The Revolving Credit Facility, other than swingline loans, will bear interest at the Eurodollar rate plus an applicable margin or, at our option, a base rate (defined as the highest of the Wells Fargo prime rate, the Federal Funds rate plus 0.50% and the Eurodollar Base Rate plus 1.00%) plus an applicable margin. Swingline loans accrue interest at the base rate plus the applicable margin for base rate loans. The applicable margins for the Eurodollar rate loans range from 1.25% to 2.00% and for base rate loans range from 0.25% to 1.00%, depending in each case, on the leverage ratio as defined in the Agreement.

 

The Amended Credit Agreement contains various conditions, covenants and representations with which we must be in compliance in order to borrow funds and to avoid an event of default, including financial covenants that we must maintain a leverage ratio (funded debt/EBITDA) of no more than 3.00 to 1 and a minimum fixed charge coverage ratio (EBITDA/interest payments, income taxes and capital expenditures) of no less than 1.25 to 1. As of April 2, 2016, we were in compliance with all covenants of the Amended Credit Agreement. Our obligations under the Amended Credit Agreement are secured by a security interest in substantially all of our assets.

■ WHAT IS NEEDED ■
Transcribe the entire credit agreement text above with no changes.

■ GIVEN DATA ■
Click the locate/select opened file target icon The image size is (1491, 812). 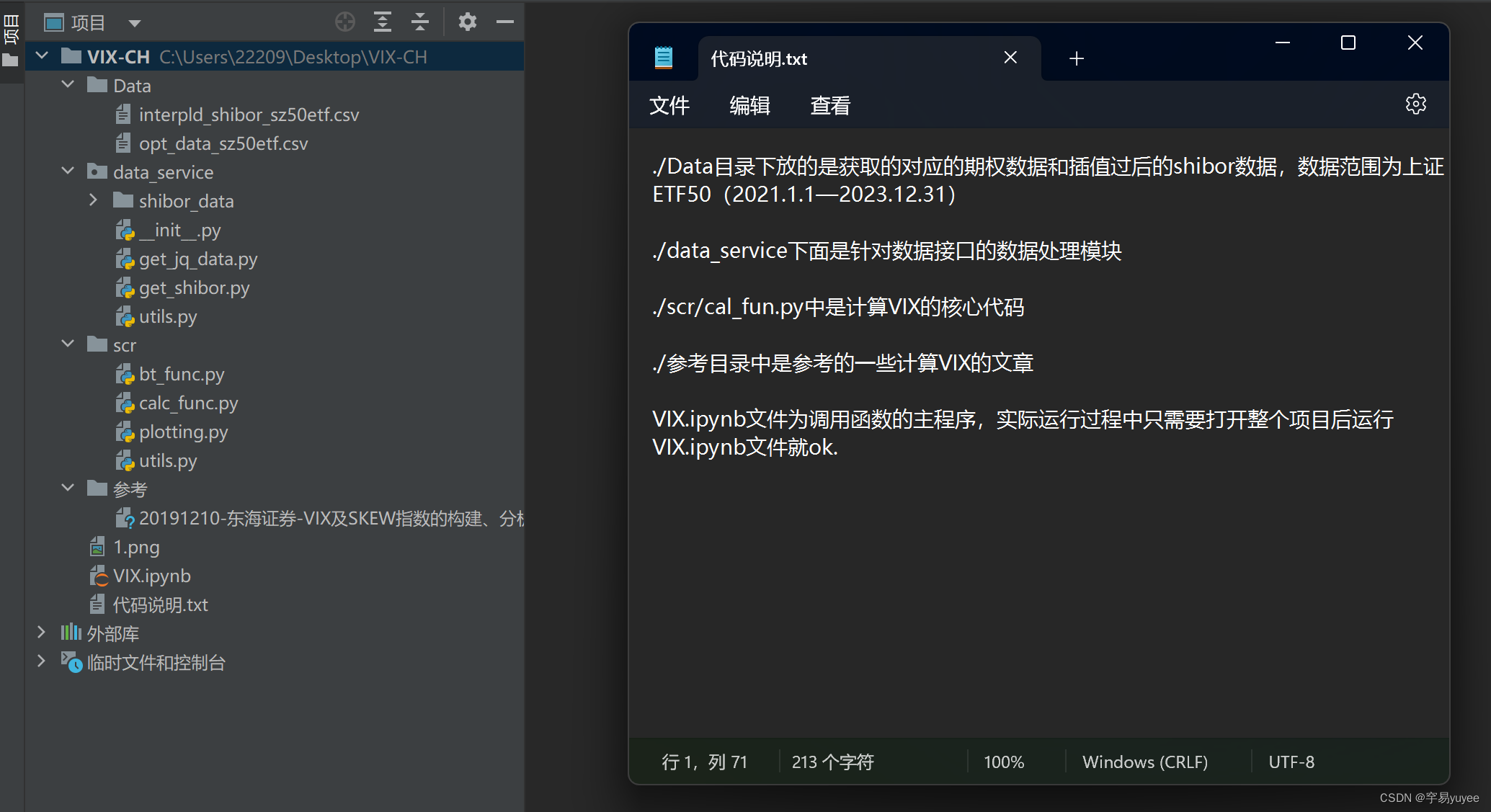(345, 22)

■ SOLUTION TO THIS EXERCISE ■
The Revolving Credit Facility, other than swingline loans, will bear interest at the Eurodollar rate plus an applicable margin or, at our option, a base rate (defined as the highest of the Wells Fargo prime rate, the Federal Funds rate plus 0.50% and the Eurodollar Base Rate plus 1.00%) plus an applicable margin. Swingline loans accrue interest at the base rate plus the applicable margin for base rate loans. The applicable margins for the Eurodollar rate loans range from 1.25% to 2.00% and for base rate loans range from 0.25% to 1.00%, depending in each case, on the leverage ratio as defined in the Agreement.

 

The Amended Credit Agreement contains various conditions, covenants and representations with which we must be in compliance in order to borrow funds and to avoid an event of default, including financial covenants that we must maintain a leverage ratio (funded debt/EBITDA) of no more than 3.00 to 1 and a minimum fixed charge coverage ratio (EBITDA/interest payments, income taxes and capital expenditures) of no less than 1.25 to 1. As of April 2, 2016, we were in compliance with all covenants of the Amended Credit Agreement. Our obligations under the Amended Credit Agreement are secured by a security interest in substantially all of our assets.